Problem to solve: Return each line of the data below unchanged, please.
--- Data for the task Enclosed Below ---
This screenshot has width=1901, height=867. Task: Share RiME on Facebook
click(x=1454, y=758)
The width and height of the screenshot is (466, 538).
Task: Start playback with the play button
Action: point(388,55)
--- End of Enclosed Data for the task ---
Problem solution:
This screenshot has width=1901, height=867. Task: Share RiME on Facebook
click(x=1454, y=758)
The width and height of the screenshot is (466, 538).
Task: Start playback with the play button
Action: point(388,55)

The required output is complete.